For less serious offences, such as offside, an indirect free kick is awarded, from which the ball must touch another player before a goal is scored.

== Gridiron football ==
In American football, after a safety is scored, the ball is put into play by a free kick. The team that was scored upon must kick the ball from their own 20-yard line and can punt, drop kick, or place kick the ball. In professional play, a kicking tee cannot be used – however, a tee can be used in high school or college football. Once the ball has been kicked, it can be caught and advanced by any member of the receiving team, and it can be recovered by the kicking team if the ball travels at least 10 yards and bounces at least once or a player of the receiving team touches the ball.
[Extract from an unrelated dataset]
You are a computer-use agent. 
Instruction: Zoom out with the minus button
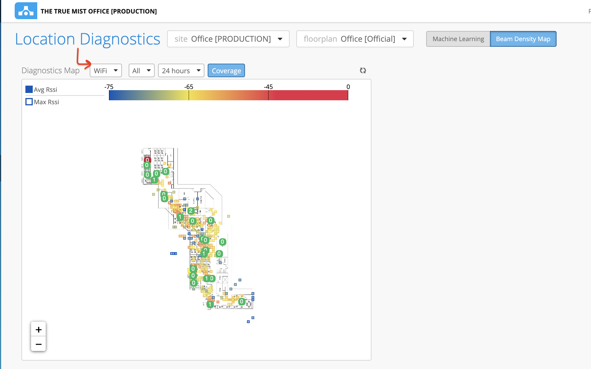point(38,344)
In Canadian football, after scoring a safety touch, the scoring team has the option of taking control of the ball and beginning play from their own 35-yard line, kicking the ball off from their 35-yard line, or accepting a kickoff from the 25-yard line of the team that conceded the score. If a kickoff is chosen it must be a place kick, and the ball can be held, placed on the ground, or placed on a tee prior to the kick. As in American football, the ball must go at least ten yards before it can be recovered by the kicking team.
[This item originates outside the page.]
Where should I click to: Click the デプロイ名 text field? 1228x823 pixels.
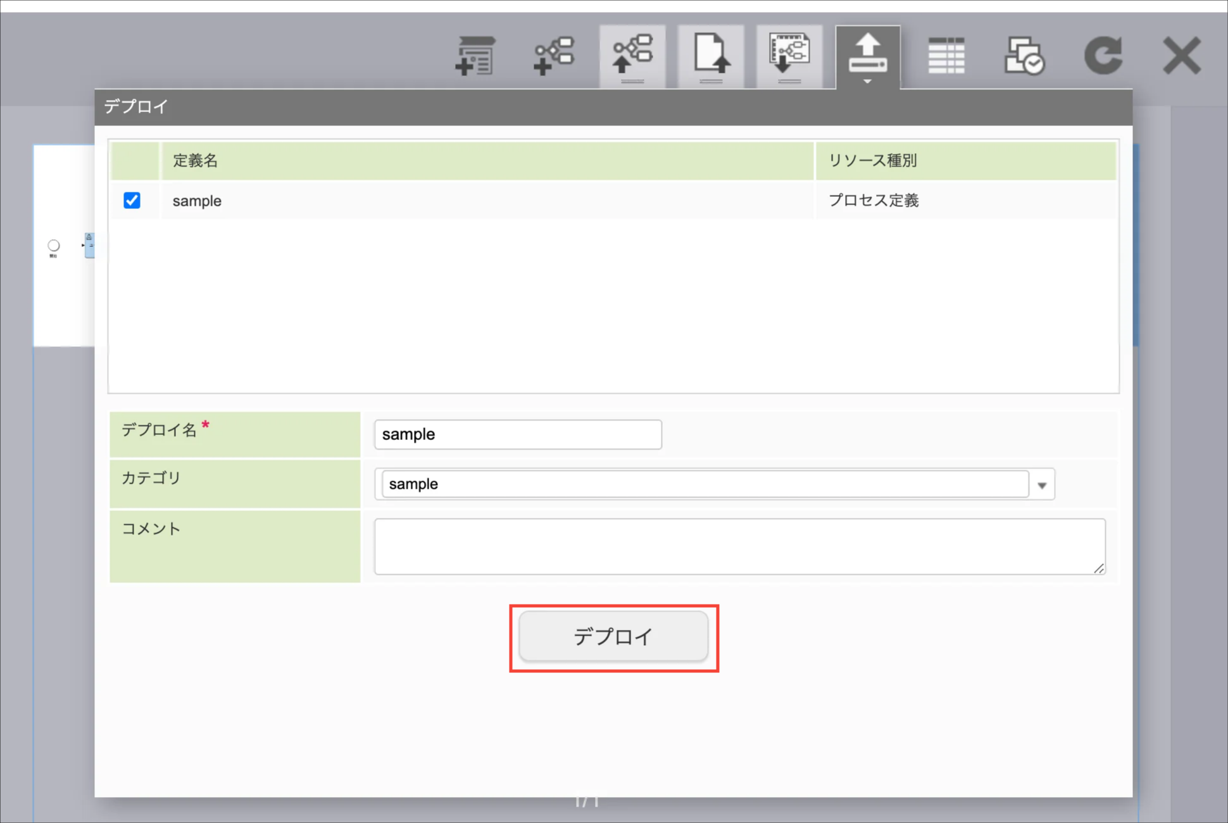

Another example occurring in American football is the fair catch kick, a field goal attempted freely from the spot of a fair catch. Although the National Football League (NFL) does not consider the play a free kick, the National Federation of State High School Associations (NFHS) and media analysts regard it as being a free kick. The kick must be either a place kick or a drop kick, and if it passes over the crossbar and between the goalposts of the defensive team's goal, a field goal, worth three points, is scored to the offensive team.

Under NFHS rules, kickoffs are also classified as free kicks.

==Australian rules football==

A free kick in Australian rules football is awarded after a player commits a penalty. The player must then kick the ball back to the other team. When a free kick is awarded, the player's opponent stands the mark, standing on the spot where the umpire indicates that the free kick was paid or mark was taken. The player with the ball then retreats backwards so that the ball can be kicked over the player standing the mark; the player must retreat on the angle such that he, the man on the mark and the centre of the attacking goal are in the same straight line.

==Rugby union==

A free kick in rugby union is usually awarded to a team for a technical offence committed by the opposing side. Once awarded a free kick, the team must decide how they wish to play it. Options include choosing to play a place kick, drop kick, punt, or take it as a scrum.